DESCRIPTION OF THE TASK:
Every record listed below should be copied exactly.

TASK DATA:
====

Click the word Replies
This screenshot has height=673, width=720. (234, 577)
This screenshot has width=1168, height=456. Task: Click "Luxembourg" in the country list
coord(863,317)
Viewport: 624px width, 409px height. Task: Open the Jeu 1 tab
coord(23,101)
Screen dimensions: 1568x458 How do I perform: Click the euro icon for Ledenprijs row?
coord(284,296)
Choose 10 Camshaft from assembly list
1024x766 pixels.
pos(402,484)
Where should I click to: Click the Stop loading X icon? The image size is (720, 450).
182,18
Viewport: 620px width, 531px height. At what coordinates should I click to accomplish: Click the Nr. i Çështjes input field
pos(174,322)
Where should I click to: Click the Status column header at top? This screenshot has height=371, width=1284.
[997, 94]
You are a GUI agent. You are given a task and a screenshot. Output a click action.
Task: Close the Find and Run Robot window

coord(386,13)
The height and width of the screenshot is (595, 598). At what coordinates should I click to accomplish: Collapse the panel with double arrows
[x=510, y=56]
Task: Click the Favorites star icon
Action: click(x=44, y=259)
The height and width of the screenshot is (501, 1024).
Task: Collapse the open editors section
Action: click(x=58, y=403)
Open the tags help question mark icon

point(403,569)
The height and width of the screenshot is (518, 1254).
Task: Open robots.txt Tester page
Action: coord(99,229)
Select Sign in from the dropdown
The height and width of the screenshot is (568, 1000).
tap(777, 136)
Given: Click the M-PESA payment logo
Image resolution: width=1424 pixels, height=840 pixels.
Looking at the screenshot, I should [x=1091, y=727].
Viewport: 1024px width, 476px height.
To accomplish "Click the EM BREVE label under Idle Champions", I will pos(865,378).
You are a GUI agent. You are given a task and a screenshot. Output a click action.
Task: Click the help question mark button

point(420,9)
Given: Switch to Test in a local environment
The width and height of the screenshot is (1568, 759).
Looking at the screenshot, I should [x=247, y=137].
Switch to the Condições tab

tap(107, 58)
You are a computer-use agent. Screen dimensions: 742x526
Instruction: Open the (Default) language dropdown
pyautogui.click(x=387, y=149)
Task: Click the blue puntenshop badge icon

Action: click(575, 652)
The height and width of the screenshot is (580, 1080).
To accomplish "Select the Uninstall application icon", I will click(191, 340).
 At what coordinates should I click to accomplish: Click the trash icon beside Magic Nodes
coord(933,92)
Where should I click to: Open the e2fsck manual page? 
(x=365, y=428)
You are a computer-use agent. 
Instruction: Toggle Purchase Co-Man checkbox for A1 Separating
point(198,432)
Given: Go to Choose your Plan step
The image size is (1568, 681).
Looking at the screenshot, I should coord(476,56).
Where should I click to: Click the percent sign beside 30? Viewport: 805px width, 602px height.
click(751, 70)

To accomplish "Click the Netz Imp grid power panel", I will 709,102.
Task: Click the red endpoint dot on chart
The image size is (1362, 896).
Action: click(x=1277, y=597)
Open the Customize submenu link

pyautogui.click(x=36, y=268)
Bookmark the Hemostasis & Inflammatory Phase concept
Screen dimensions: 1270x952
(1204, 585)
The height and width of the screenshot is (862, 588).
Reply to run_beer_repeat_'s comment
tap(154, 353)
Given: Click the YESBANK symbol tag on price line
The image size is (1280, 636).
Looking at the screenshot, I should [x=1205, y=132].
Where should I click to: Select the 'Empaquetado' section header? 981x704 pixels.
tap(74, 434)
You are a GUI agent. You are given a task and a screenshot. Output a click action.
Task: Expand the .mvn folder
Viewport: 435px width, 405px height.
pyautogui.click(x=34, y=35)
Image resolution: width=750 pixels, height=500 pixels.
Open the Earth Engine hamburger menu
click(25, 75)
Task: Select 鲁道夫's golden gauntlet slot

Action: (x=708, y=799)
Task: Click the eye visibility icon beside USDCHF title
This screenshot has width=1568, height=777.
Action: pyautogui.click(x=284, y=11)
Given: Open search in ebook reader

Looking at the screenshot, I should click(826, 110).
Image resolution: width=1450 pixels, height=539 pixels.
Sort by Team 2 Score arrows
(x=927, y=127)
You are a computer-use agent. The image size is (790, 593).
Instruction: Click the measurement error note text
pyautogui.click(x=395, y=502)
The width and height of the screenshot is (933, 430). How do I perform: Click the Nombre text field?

====

SOLUTION FOR THIS PROBLEM:
Click the word Replies
This screenshot has height=673, width=720. (234, 577)
This screenshot has width=1168, height=456. Task: Click "Luxembourg" in the country list
coord(863,317)
Viewport: 624px width, 409px height. Task: Open the Jeu 1 tab
coord(23,101)
Screen dimensions: 1568x458 How do I perform: Click the euro icon for Ledenprijs row?
coord(284,296)
Choose 10 Camshaft from assembly list
1024x766 pixels.
pos(402,484)
Where should I click to: Click the Stop loading X icon? The image size is (720, 450).
182,18
Viewport: 620px width, 531px height. At what coordinates should I click to accomplish: Click the Nr. i Çështjes input field
pos(174,322)
Where should I click to: Click the Status column header at top? This screenshot has height=371, width=1284.
[997, 94]
You are a GUI agent. You are given a task and a screenshot. Output a click action.
Task: Close the Find and Run Robot window

coord(386,13)
The height and width of the screenshot is (595, 598). At what coordinates should I click to accomplish: Collapse the panel with double arrows
[x=510, y=56]
Task: Click the Favorites star icon
Action: click(x=44, y=259)
The height and width of the screenshot is (501, 1024).
Task: Collapse the open editors section
Action: click(x=58, y=403)
Open the tags help question mark icon

point(403,569)
The height and width of the screenshot is (518, 1254).
Task: Open robots.txt Tester page
Action: coord(99,229)
Select Sign in from the dropdown
The height and width of the screenshot is (568, 1000).
tap(777, 136)
Given: Click the M-PESA payment logo
Image resolution: width=1424 pixels, height=840 pixels.
Looking at the screenshot, I should [x=1091, y=727].
Viewport: 1024px width, 476px height.
To accomplish "Click the EM BREVE label under Idle Champions", I will pos(865,378).
You are a GUI agent. You are given a task and a screenshot. Output a click action.
Task: Click the help question mark button

point(420,9)
Given: Switch to Test in a local environment
The width and height of the screenshot is (1568, 759).
Looking at the screenshot, I should [x=247, y=137].
Switch to the Condições tab

tap(107, 58)
You are a computer-use agent. Screen dimensions: 742x526
Instruction: Open the (Default) language dropdown
pyautogui.click(x=387, y=149)
Task: Click the blue puntenshop badge icon

Action: click(575, 652)
The height and width of the screenshot is (580, 1080).
To accomplish "Select the Uninstall application icon", I will click(191, 340).
 At what coordinates should I click to accomplish: Click the trash icon beside Magic Nodes
coord(933,92)
Where should I click to: Open the e2fsck manual page? 
(x=365, y=428)
You are a computer-use agent. 
Instruction: Toggle Purchase Co-Man checkbox for A1 Separating
point(198,432)
Given: Go to Choose your Plan step
The image size is (1568, 681).
Looking at the screenshot, I should coord(476,56).
Where should I click to: Click the percent sign beside 30? Viewport: 805px width, 602px height.
click(751, 70)

To accomplish "Click the Netz Imp grid power panel", I will 709,102.
Task: Click the red endpoint dot on chart
The image size is (1362, 896).
Action: click(x=1277, y=597)
Open the Customize submenu link

pyautogui.click(x=36, y=268)
Bookmark the Hemostasis & Inflammatory Phase concept
Screen dimensions: 1270x952
(1204, 585)
The height and width of the screenshot is (862, 588).
Reply to run_beer_repeat_'s comment
tap(154, 353)
Given: Click the YESBANK symbol tag on price line
The image size is (1280, 636).
Looking at the screenshot, I should [x=1205, y=132].
Where should I click to: Select the 'Empaquetado' section header? 981x704 pixels.
tap(74, 434)
You are a GUI agent. You are given a task and a screenshot. Output a click action.
Task: Expand the .mvn folder
Viewport: 435px width, 405px height.
pyautogui.click(x=34, y=35)
Image resolution: width=750 pixels, height=500 pixels.
Open the Earth Engine hamburger menu
click(25, 75)
Task: Select 鲁道夫's golden gauntlet slot

Action: (x=708, y=799)
Task: Click the eye visibility icon beside USDCHF title
This screenshot has width=1568, height=777.
Action: pyautogui.click(x=284, y=11)
Given: Open search in ebook reader

Looking at the screenshot, I should click(826, 110).
Image resolution: width=1450 pixels, height=539 pixels.
Sort by Team 2 Score arrows
(x=927, y=127)
You are a computer-use agent. The image size is (790, 593).
Instruction: Click the measurement error note text
pyautogui.click(x=395, y=502)
The width and height of the screenshot is (933, 430). How do I perform: Click the Nombre text field?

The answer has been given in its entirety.